### Brief
Copy nothing but the text: reproduce each line of the listing exactly and leave the pictures out.

### Entries supplied
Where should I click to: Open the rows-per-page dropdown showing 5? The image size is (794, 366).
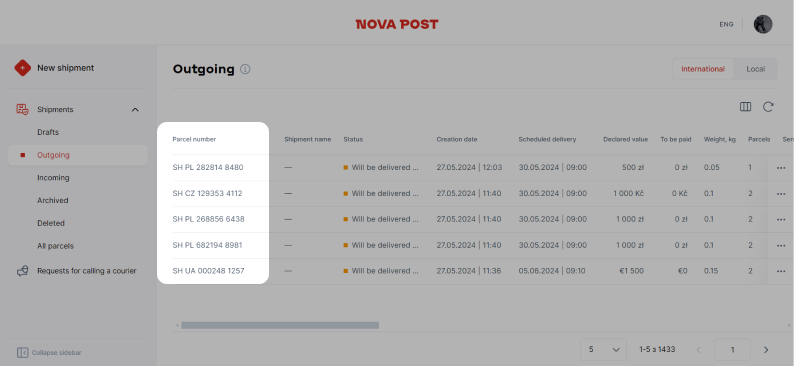(603, 349)
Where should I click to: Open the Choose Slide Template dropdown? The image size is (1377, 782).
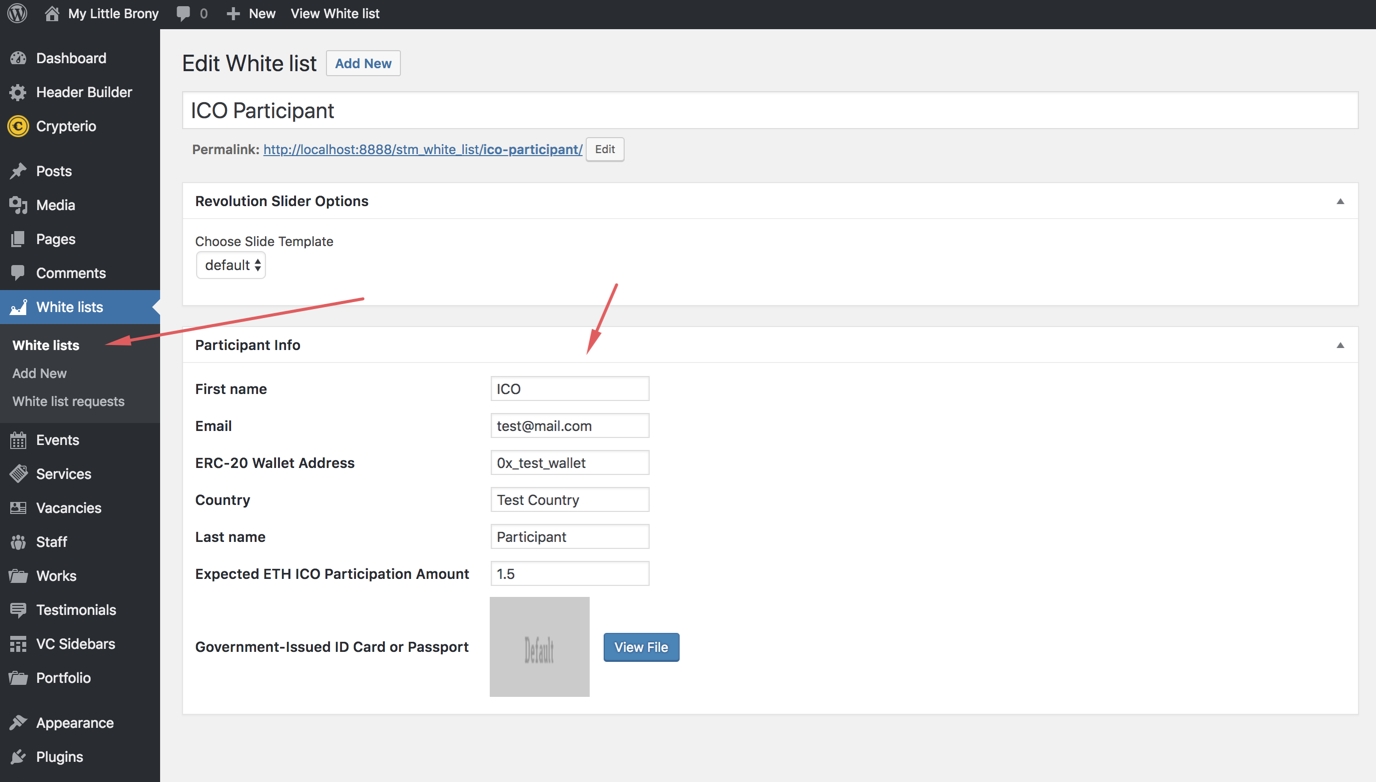[231, 265]
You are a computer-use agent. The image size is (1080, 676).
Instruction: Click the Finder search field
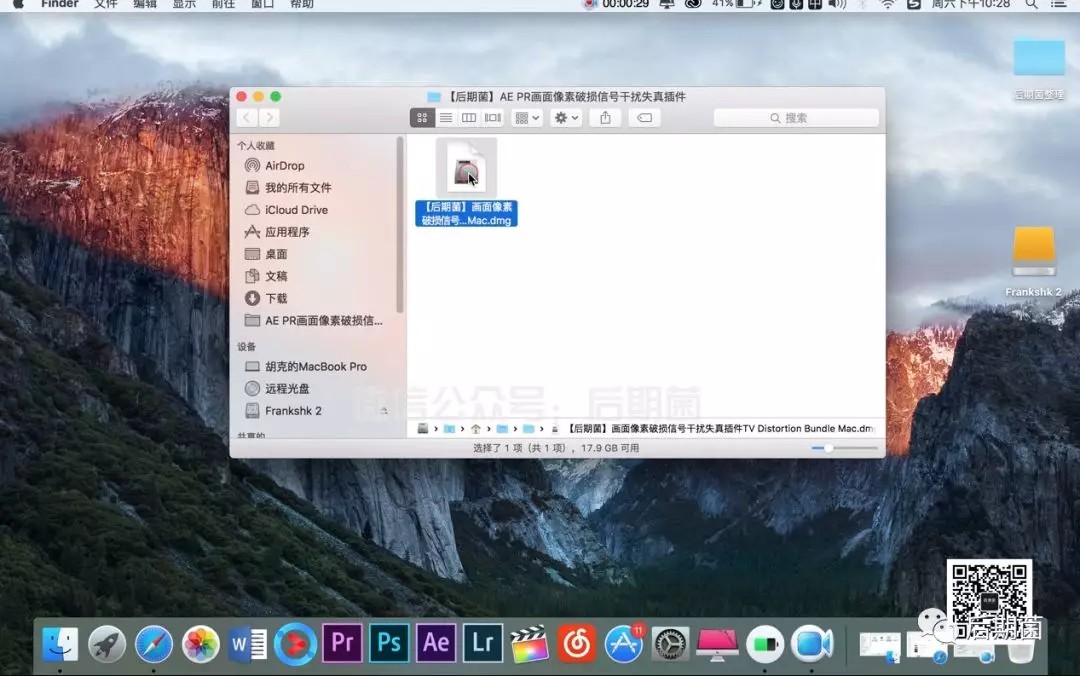[x=796, y=118]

### Solved exercise
Where should I click to: Open the rows-per-page dropdown showing 5? The image size is (794, 366).
(603, 349)
Where should I click to: Open the Choose Slide Template dropdown? The image size is (1377, 782).
[231, 265]
You are a computer-use agent. The image size is (1080, 676).
Instruction: Click the Finder search field
[x=796, y=118]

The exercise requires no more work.